La station balnéaire de l'automobile
Pourtant, Sables d’Or était née sous cette étoile, et dans l’imagination de ses créateurs, elle devait devenir la nouvelle Deauville, la Biarritz du futur, grâce à une machine dans l’air du temps qui avait su séduire les riches des années 20 : l’automobile. Leur concevoir une station balnéaire rien que pour eux, voilà l’idée de deux entrepreneurs de la région : Roland Brouard et Bernard Launay.
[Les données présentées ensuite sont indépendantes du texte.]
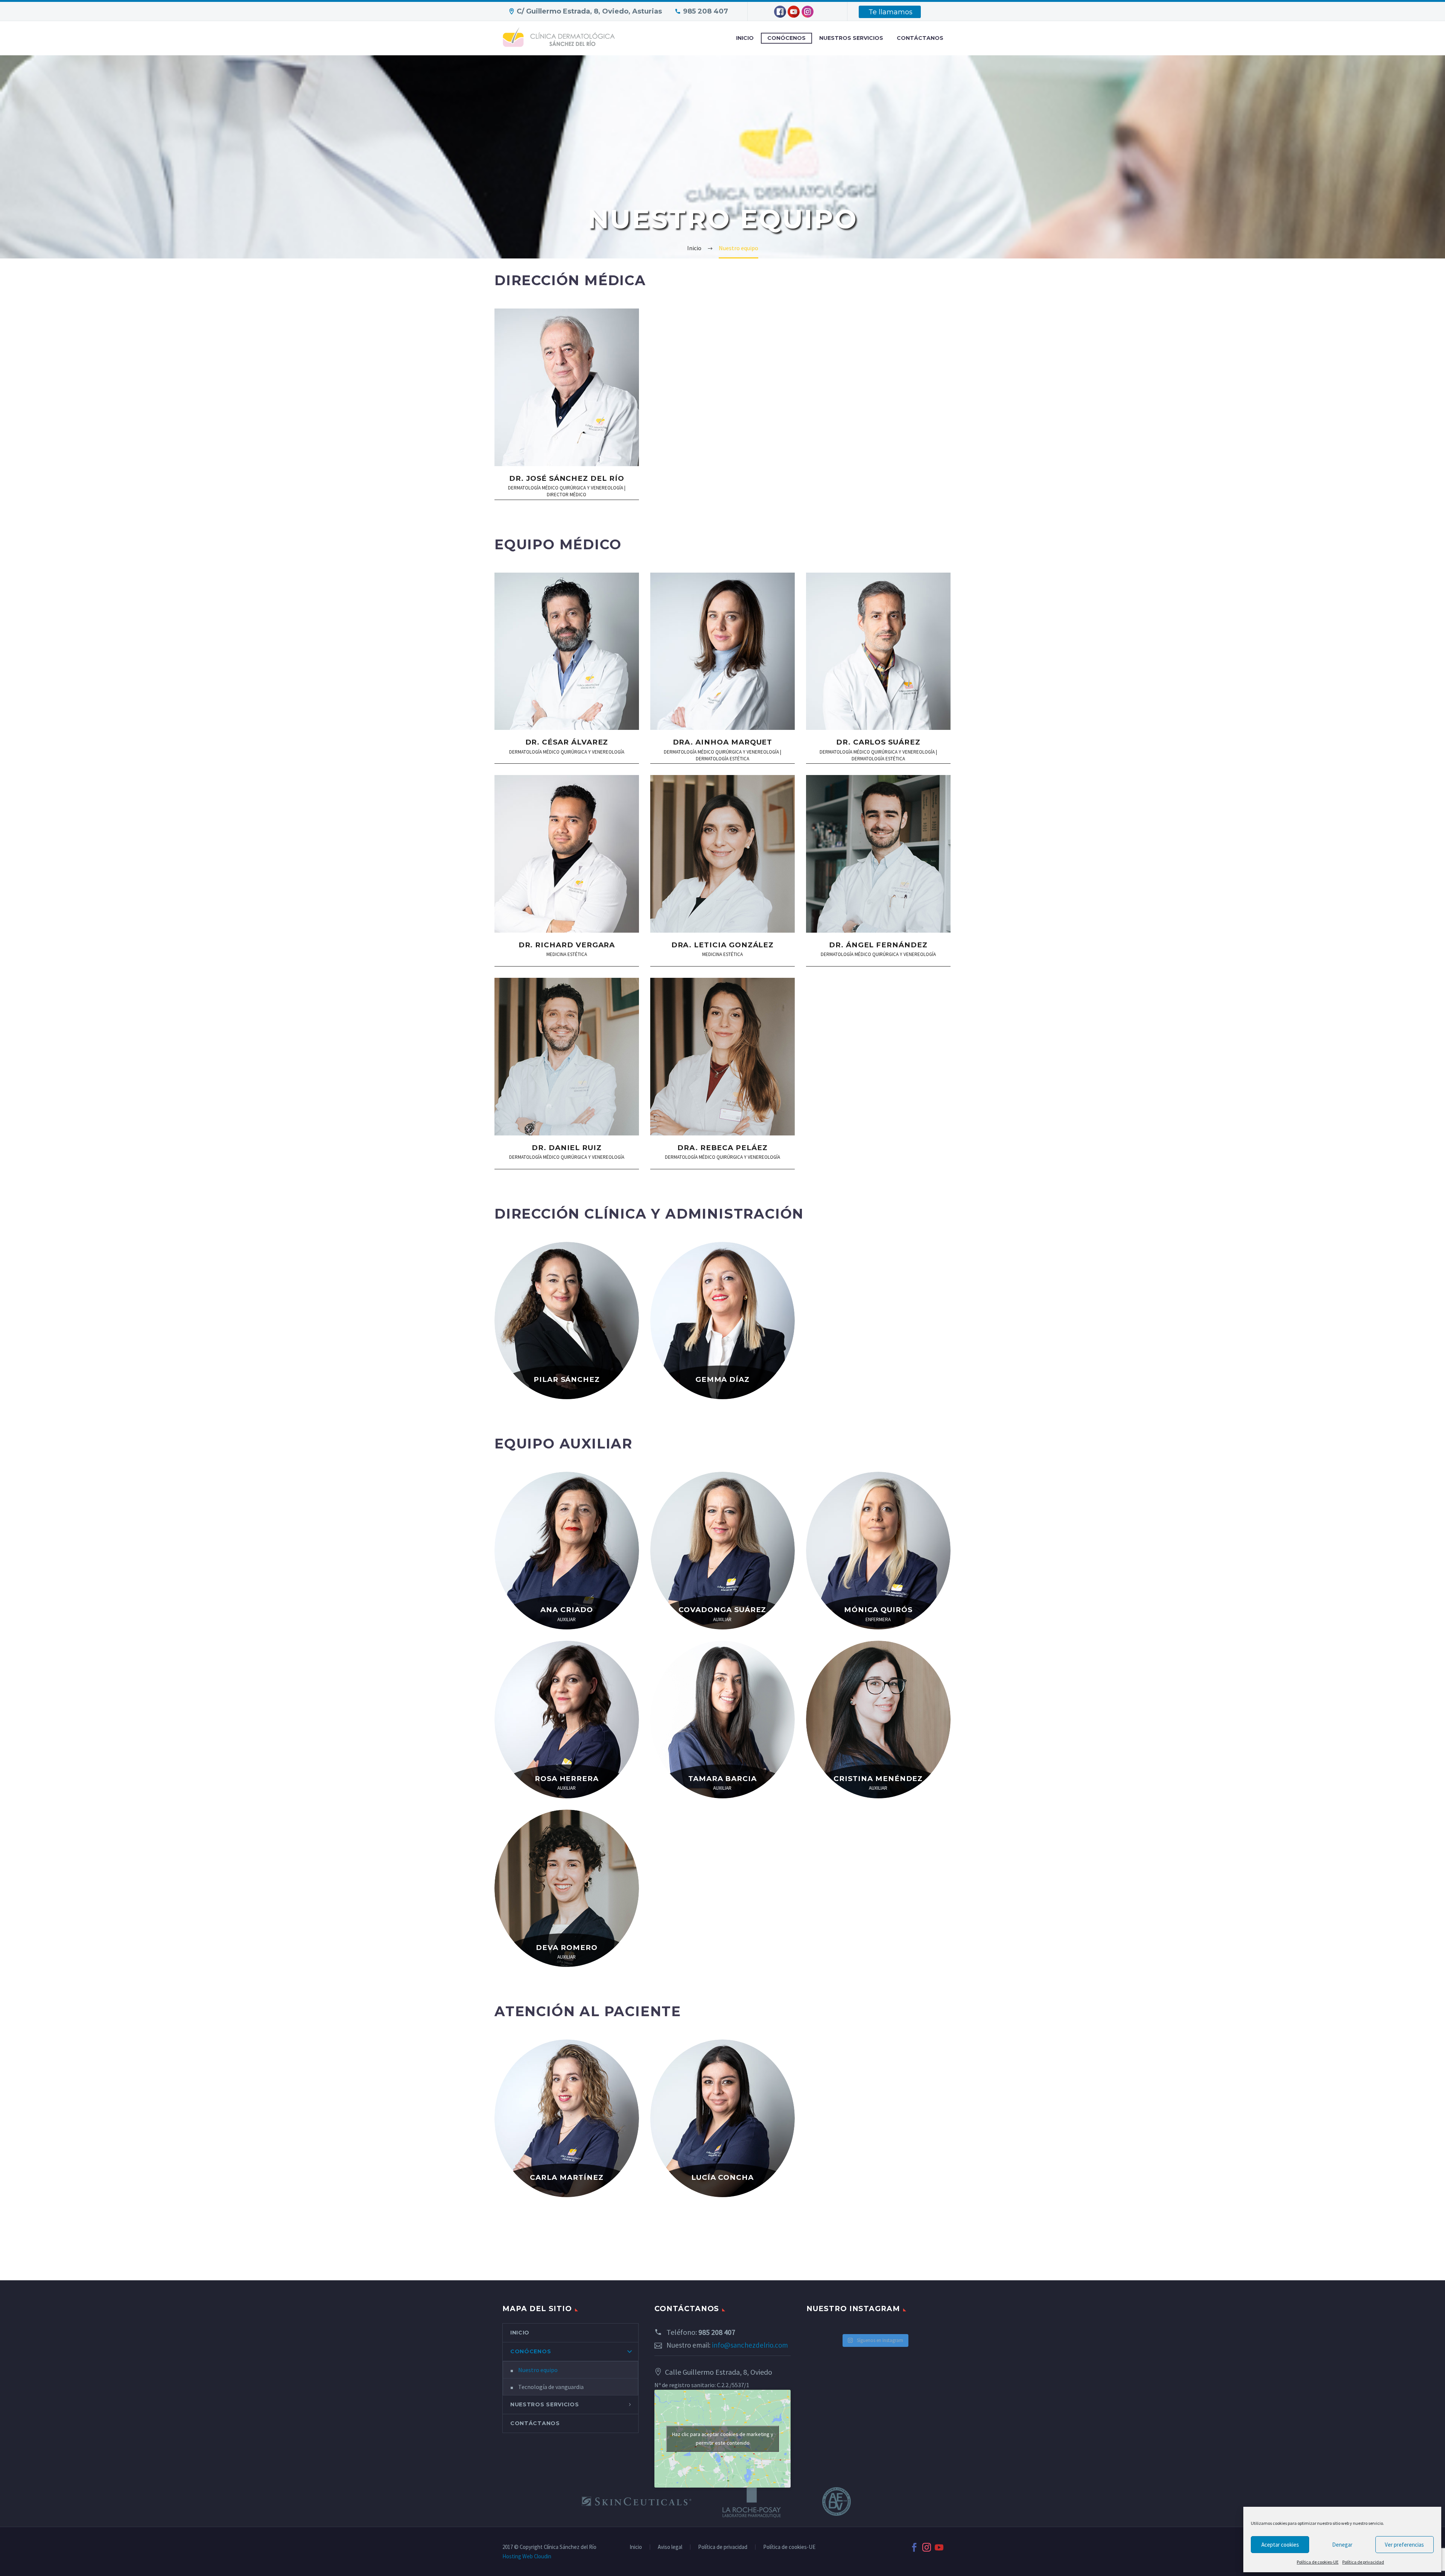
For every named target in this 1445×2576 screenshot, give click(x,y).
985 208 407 (705, 11)
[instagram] (926, 2547)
Ils sont promoteurs immobiliers à Saint Malo et recherchent des terres en bord de mer pour y construire leur utopie. C’est le comte de Courville qui va faire jaillir leur idée du sable. L’aristocrate est propriétaire de 100 hectares de dunes, dont il ne sait que faire, du côté de Fréhel et d’Erquy. L’affaire est faite. Mais il n’y a pas la moindre route pour s’y rendre.
Pas grave. Brouard et Launay vont la tracer à travers la corniche. C’est une simple piste caillouteuse ? Pas grave non plus. Derrière les dunes, un magnifique goudron attend les premiers touristes motorisés. Et ils peuvent garer leurs torpédos devant le Camping House. C’est un motel à l’américaine comme la France n’en connaît pas.
Rapidement, le succès vient combler les fondateurs. Cinq hôtels sont construits, puis 10 et vingt villas sont mises en chantier puis 100, en suivant toujours la même philosophie : la voiture doit pouvoir se garer au pied des constructions. En 1926, un salon de l’auto est même organisé dans la station et, clou du spectacle, l’autochenille Citroën, qui vient d’achever son périple africain effectue une démonstration dans les dunes de Sable d’Or.
La station balnéaire dédiée à l’automobile fait une concession au rail et une gare va être construite pour tous ceux qui ne roulent pas carrosse. Mais les années fastes vont connaître un arrêt brutal : la crise de 1929 stoppe net les ambitions de la station. Les rues se vident de leurs autos, certaines villas ne sont même pas achevées et parfois ne le seront jamais. La société foncière de Bretagne et de Normandie, promotrice de l’ensemble, est mise en faillite. Roland Brouard, ruiné, meurt quelques années après. Et quand les Allemands occupent la France, ils transforment Sables d’Or en camp retranché, interdite aux civils.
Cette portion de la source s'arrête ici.